The first schools in the modern world were established in the time of the Industrial Revolution. Prior to this time, parents and children spent time together in the fields. Once work moved to factories, parents had to leave for work, and someone needed to take care of their children. That lead to a dynamic shift in education – rather than just experiential learning in the field, students met in formal classrooms. There wasn’t an established curriculum yet so educators wondered what to teach these kids? What would these children do when they grew up? They determined that they would take the jobs of their parents in the factories and assembly lines, and therefore, they needed discipline, patience, literacy and basic math skills.
Since that time, the world has drastically changed, and today, we do not know what awaits current graduates. Nobody knows what future professions will look like, and robots will continue to replace humans in many fields. An example of this can be seen in the banking industry, where many employees have been replaced by applications and independent banking.
Knowledge, which was once unique to adults, and needed to be transmitted through them to students in a classroom, is now accessible to all at the swipe of a finger. It is common for students to correct teachers, as they have equal access to knowledge and information. We also understand that students have multiple intelligences, and what works for one child will not necessarily be appropriate for her friend in the classroom.
These understandings are universal in the field of education, and as a result, an ongoing conversation has begun about the need for changing our schools and adapting them to the 21st century. This discussion involves researchers, regulators, and practitioners in the field. The rationale is always identical: the knowledge revolution, rapid technological developments and the constantly changing workplace have all impacted our view of education and the skills we must provide to students so that they are well-prepared for the future. Other systems have changed and adapted – hospitals, the business community, public policy – while the education system has remained the way it has been for centuries. How do we train tomorrow’s leaders for an ever-evolving and innovating world when many education models are stuck in the past? If the accessibility and attitudes toward knowledge have changed, and the world awaiting our students is now different, then the path to get them there must change as well. It is unreasonable to expect different results when we use the exact same methodologies.
In an attempt to meet the ever-changing needs and begin adapting the educational system to the needs of a new era, multiple and varied approaches to learning have been developed, including flipped classrooms, creative use of space, project-based learning, synchronized learning, experiential learning, design thinking and more.
At AMIT, the premier education network in Israel, we put a heavy emphasis on this.
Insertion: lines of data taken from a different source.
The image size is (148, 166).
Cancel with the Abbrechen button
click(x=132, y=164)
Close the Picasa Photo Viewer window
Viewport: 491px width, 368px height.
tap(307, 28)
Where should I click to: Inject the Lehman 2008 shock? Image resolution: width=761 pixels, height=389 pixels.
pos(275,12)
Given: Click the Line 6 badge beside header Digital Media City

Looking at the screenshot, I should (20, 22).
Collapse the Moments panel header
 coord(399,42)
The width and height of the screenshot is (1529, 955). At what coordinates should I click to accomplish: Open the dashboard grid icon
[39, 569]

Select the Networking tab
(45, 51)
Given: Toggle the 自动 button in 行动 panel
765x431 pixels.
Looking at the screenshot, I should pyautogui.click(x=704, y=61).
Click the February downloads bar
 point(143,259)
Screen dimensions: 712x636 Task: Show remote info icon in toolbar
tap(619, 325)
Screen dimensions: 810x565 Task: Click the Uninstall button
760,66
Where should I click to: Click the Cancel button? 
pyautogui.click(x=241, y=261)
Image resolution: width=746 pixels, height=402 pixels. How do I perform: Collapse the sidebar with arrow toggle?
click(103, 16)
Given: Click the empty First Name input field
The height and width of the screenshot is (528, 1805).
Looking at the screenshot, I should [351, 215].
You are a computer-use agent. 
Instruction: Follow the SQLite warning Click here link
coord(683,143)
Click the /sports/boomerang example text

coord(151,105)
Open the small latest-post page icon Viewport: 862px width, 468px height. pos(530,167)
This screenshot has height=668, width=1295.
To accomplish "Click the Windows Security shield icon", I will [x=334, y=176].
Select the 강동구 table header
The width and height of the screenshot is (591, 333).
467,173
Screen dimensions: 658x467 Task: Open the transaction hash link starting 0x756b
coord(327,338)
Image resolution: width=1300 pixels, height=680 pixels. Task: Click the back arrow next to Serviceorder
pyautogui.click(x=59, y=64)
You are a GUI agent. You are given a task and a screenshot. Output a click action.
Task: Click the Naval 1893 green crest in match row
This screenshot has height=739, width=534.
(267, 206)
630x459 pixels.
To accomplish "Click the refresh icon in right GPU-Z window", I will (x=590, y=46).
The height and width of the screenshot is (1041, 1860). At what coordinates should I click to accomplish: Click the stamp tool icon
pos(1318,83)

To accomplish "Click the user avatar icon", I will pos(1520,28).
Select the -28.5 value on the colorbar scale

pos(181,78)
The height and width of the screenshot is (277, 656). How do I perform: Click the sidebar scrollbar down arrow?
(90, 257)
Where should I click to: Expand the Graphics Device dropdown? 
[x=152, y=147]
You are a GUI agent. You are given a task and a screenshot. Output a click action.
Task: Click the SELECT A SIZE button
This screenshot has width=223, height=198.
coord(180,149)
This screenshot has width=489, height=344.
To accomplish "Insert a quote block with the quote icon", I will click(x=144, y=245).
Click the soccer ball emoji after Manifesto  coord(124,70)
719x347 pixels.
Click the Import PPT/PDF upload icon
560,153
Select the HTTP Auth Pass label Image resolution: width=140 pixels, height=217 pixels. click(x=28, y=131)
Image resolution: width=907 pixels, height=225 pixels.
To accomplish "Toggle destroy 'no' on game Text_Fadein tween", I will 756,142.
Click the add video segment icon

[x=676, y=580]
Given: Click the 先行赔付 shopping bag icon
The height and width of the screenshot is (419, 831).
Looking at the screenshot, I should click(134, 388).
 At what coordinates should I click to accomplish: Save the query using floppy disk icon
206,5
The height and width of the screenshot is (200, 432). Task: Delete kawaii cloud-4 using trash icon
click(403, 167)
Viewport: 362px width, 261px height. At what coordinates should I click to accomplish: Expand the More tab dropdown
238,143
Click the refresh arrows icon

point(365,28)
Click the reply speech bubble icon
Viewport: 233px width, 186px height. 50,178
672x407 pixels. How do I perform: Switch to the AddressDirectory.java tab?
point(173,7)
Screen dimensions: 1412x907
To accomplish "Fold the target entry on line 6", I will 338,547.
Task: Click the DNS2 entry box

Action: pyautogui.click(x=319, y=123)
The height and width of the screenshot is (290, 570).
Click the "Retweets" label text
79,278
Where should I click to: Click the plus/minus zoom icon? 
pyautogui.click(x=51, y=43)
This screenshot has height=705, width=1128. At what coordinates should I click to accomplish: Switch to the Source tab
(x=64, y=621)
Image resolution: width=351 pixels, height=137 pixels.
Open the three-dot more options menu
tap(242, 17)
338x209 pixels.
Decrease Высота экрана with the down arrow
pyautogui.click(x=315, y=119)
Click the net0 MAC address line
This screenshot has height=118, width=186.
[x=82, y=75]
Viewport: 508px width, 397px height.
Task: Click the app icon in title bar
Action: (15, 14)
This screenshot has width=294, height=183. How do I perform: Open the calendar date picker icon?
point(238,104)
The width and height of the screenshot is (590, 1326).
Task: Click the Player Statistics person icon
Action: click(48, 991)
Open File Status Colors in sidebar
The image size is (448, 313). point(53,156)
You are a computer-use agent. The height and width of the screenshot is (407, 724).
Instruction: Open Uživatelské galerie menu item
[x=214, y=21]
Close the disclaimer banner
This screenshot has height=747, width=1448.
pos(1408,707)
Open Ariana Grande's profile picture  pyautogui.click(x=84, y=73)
We’re responsible for educating the country’s future leaders. As a result, we’ve started the Gogya initiative, which attempts to provide a system-wide, comprehensive cultural change with the aim of impacting all elements of the school.
We focus on six key areas:
- Identity and values
- School culture
- Teaching methods
- Alternative assessment
- Environment and structure
This approach allows for teachers and students to work in a more comprehensive and interactive manner, creating a new framework and understanding of learning and teaching. My upcoming posts will focus on each of the components mentioned above, exploring them, understanding what stands behind them, and learning about their applications in the field through examples.